Africa: A look at loss and damage in the climate conversation

loss and damage - climateaction

Africa: A look at loss and damage in the climate conversation

Africa is facing irreversible climate-related disasters such as droughts, heatwaves, cyclones, and flooding.

 

This has affected the continent in areas including food, and water security, and has spelled both greater economic impact on crops, infrastructure, and non-economic impact on human health and mobility, territory, cultural heritage and traditions, indigenous and local knowledge, and damage to biodiversity and habitats, driving the continent deeper into vulnerability, poverty, and debt.

 

Now, here’s the problem. Owing to the fact that some of these climate change impacts are inevitable as they are already entrenched in the planet’s system and climate change adaptation has its limits, it, therefore, becomes impossible to avoid loss and damage.

 

Loss and damage make up for instances when adaptation is limited, and not effectively implemented. This may be a result of a number of factors including the inability to fund actions, the physical and technical impossibility of actions, and insufficient action to prevent harm to humans, the environment, and assets.

 

Dealing with losses and damage is particularly challenging for many countries in Africa that are already exposed to harsh climate conditions.
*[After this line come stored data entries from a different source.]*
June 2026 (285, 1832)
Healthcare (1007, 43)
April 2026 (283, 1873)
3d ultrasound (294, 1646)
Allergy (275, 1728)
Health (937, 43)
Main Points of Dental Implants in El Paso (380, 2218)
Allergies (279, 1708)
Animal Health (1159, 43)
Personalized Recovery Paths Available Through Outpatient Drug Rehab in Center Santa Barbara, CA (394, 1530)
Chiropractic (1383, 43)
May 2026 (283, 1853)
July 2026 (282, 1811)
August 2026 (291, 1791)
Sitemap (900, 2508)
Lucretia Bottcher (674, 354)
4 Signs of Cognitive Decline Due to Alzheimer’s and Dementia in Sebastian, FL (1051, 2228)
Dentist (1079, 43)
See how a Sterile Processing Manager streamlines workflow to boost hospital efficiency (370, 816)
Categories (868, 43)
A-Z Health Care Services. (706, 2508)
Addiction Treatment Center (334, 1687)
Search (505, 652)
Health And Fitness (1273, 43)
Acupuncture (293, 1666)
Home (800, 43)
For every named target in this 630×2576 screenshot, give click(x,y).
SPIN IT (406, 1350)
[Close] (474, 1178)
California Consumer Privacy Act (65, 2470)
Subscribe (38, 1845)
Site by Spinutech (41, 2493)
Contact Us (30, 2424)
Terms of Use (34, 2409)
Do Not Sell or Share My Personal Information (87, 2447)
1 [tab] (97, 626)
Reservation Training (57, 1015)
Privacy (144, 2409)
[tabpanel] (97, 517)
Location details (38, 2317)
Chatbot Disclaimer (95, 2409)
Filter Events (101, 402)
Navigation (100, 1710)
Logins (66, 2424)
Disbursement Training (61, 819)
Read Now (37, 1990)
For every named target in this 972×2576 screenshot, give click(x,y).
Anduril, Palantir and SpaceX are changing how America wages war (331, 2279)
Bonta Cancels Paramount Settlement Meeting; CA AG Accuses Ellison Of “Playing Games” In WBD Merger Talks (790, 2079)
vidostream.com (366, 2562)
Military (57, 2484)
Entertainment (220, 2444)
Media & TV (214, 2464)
It, therefore, becomes important to address these losses and damage, and thanks to Article 8 of the Paris Agreement which deals with loss and damage associated with climate change, we are finally headed somewhere.

 

The Article recognizes the importance of averting, minimizing, and addressing loss and damage, and takes the discretional obligation to enhance understanding, action, and support on a cooperative and facilitative basis with respect to loss and damage (United Nations 2015).

 

However, a lack of clarity regarding how, by whom, and through which channels this provision can translate to interventions at the national, as well as the necessary financial means to fulfill this obligation would be mobilized, persists.

 

In addition, there is currently no international system that provides support to developing countries to recover from climate-induced loss and damage that ensures that polluters pay for their role in the crisis.

 

This leads to another critical issue and it is that, while actions aimed at mitigating and adapting to climate change have a role to play in the extent of losses and damage experienced, the financial support and action towards climate change mitigation and adaptation are usually too small to respond to the climate emergency, increasing climate-related loss and damage.

 

In other cases, the financial support is either delayed or given in the form of loans, further increasing the debt burden of vulnerable communities and delaying recovery.

 

While the United Nations Framework Convention on Climate Change (UNFCCC) looks at possible financial sources such as inter alia, an international airline passenger levy, a bunker fuel levy, a financial transaction tax, a climate damages tax, carbon levies, and other innovative sources, including voluntary contributions, the investment of political capital is needed to capitalize on one or more of these sources as it is estimated that total revenues from these sources, or only some of them, would be sufficient to cover climate-induced loss and damage.

 

However, all the options are also beset with different limitations and, most importantly, sufficient political support is still lacking.

 

So far, the mobilization of voluntary contributions seems to be the lowest hanging fruit and most preferable to employ the polluter pays principle with regard to sources, hence referring to the accountability principle.